The Italian side looked more threatening after Mario Balotelli replaced Robinho at halftime before Messi made a trademark dash between the defenders and dinked the ball over goalkeeper Christian Abbiati for his second seven minutes from the end.
It was the 26-year-old's sixth goal in three games in Europe this season and his 65th in 82 Champions League appearances and firmly put to bed concern he might have lost his cutting edge after a couple of brief injury absences.
Barca's comfortable victory lifted the Group H leaders to 10 points from four matches and put them through to the knockout round with two matches to spare.
Milan, struggling in both domestic and continental competition, have five points in second and Ajax are third on four after they won 1-0 at home to Celtic in Amsterdam.
"Mission accomplished," Busquets said in an interview with Spanish television broadcaster Canal Plus.
"I think we played a good first half and the own goal right at the end was a pity," added the Spain international.
"We suffered a bit in the second but we had chances for a third and when it came everything was much easier.
"It was only a matter of matches and in front of goal Messi is always a machine. Today he has scored two and I hope he can continue in the same vein."
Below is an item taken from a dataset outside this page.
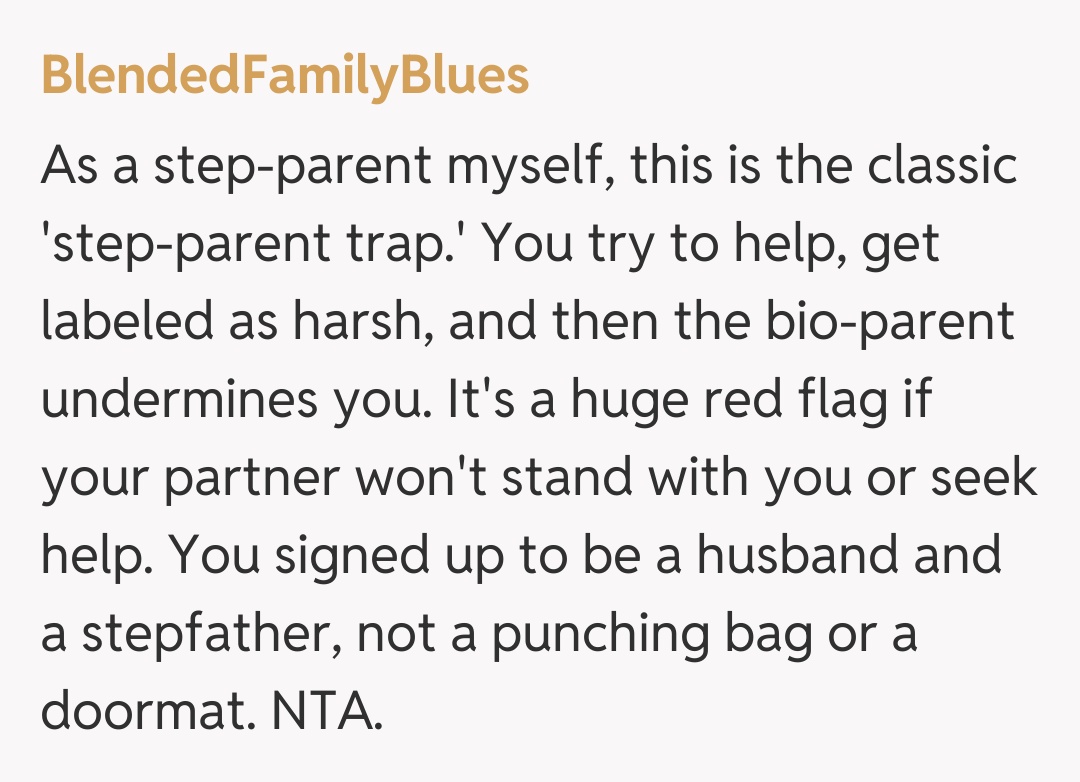Click the word 'stand' in the comment

pyautogui.click(x=567, y=478)
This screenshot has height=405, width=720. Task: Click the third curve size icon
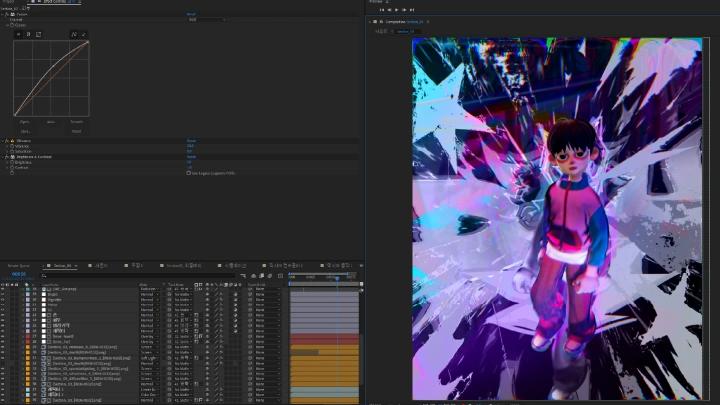pos(38,34)
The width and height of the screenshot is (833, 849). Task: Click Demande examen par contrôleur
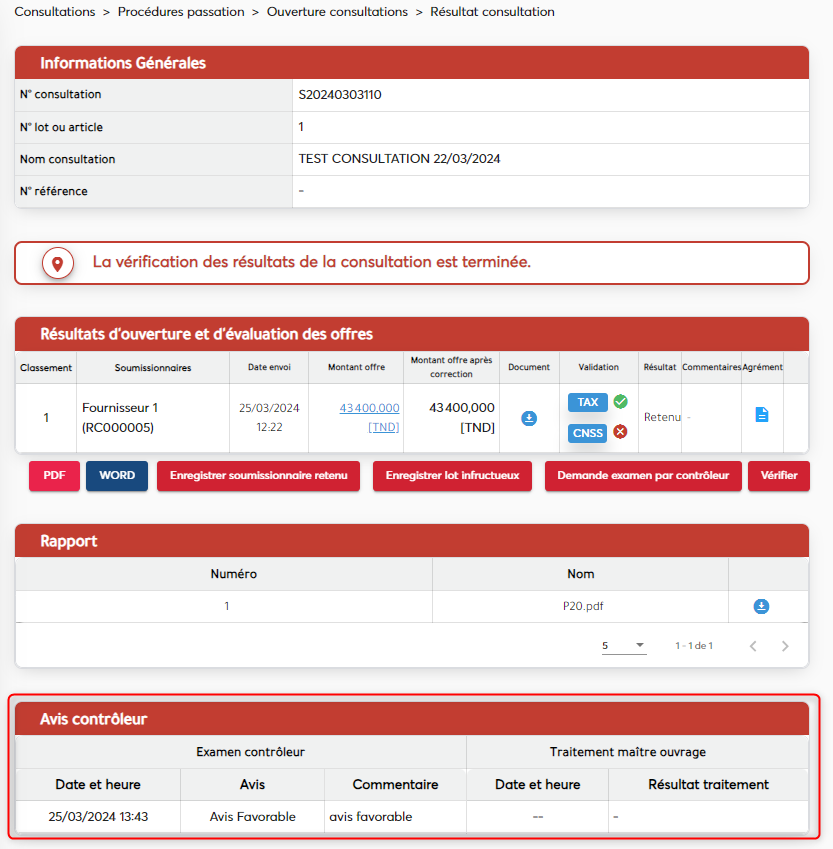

Barca quickly settled into their customary rhythm, with Xavi and Andres Iniesta pulling the strings in midfield and Messi, Neymar and Alexis Sanchez roving up front.
Alexis came close to an opener in the 21st minute when he just failed to get enough on a Neymar centre to turn it into the net before the referee ruled Ignazio Abate had hauled the Brazilian down in the area.
Messi smashed the penalty straight down the middle and was engulfed by his team mates, obviously delighted their talisman was back on the scoresheet.
Milan captain Riccardo Montolivo clipped a swerving shot narrowly wide five minutes later but the visitors' was caught napping when an unmarked Busquets headed into the net from Xavi's free kick.
An impressive Kaka surge down the left wing led to Milan's goal when his low centre skewed off Pique's foot and past goalkeeper Victor Valdes.
Milan coach Massimiliano Allegri brought Italy forward Balotelli on for Robinho at halftime and his physical presence lifted the visitors.
They enjoyed a lot more possession without really threatening and Messi brought the supporters to their feet when he exchanged passes with substitute Cesc Fabregas and finished with his usual aplomb to put the game beyond the seven-times European champions.
"We knew we were facing a great team which keeps possession well and make it tough for their opponents," Milan midfielder Andrea Poli said on UEFA.com.
"However, I think we played well especially when we were 2-1 down and we created a few chances to equalize," he added.
"We wanted to earn points tonight but I think we played a good game anyway. I think we could do better on the counter attack. Now we have to focus on the next two decisive games."
In the next round on November 26, Barca play at Ajax and Milan are at Celtic before Barca host the Scottish champions and Milan are at home to Ajax on December 11.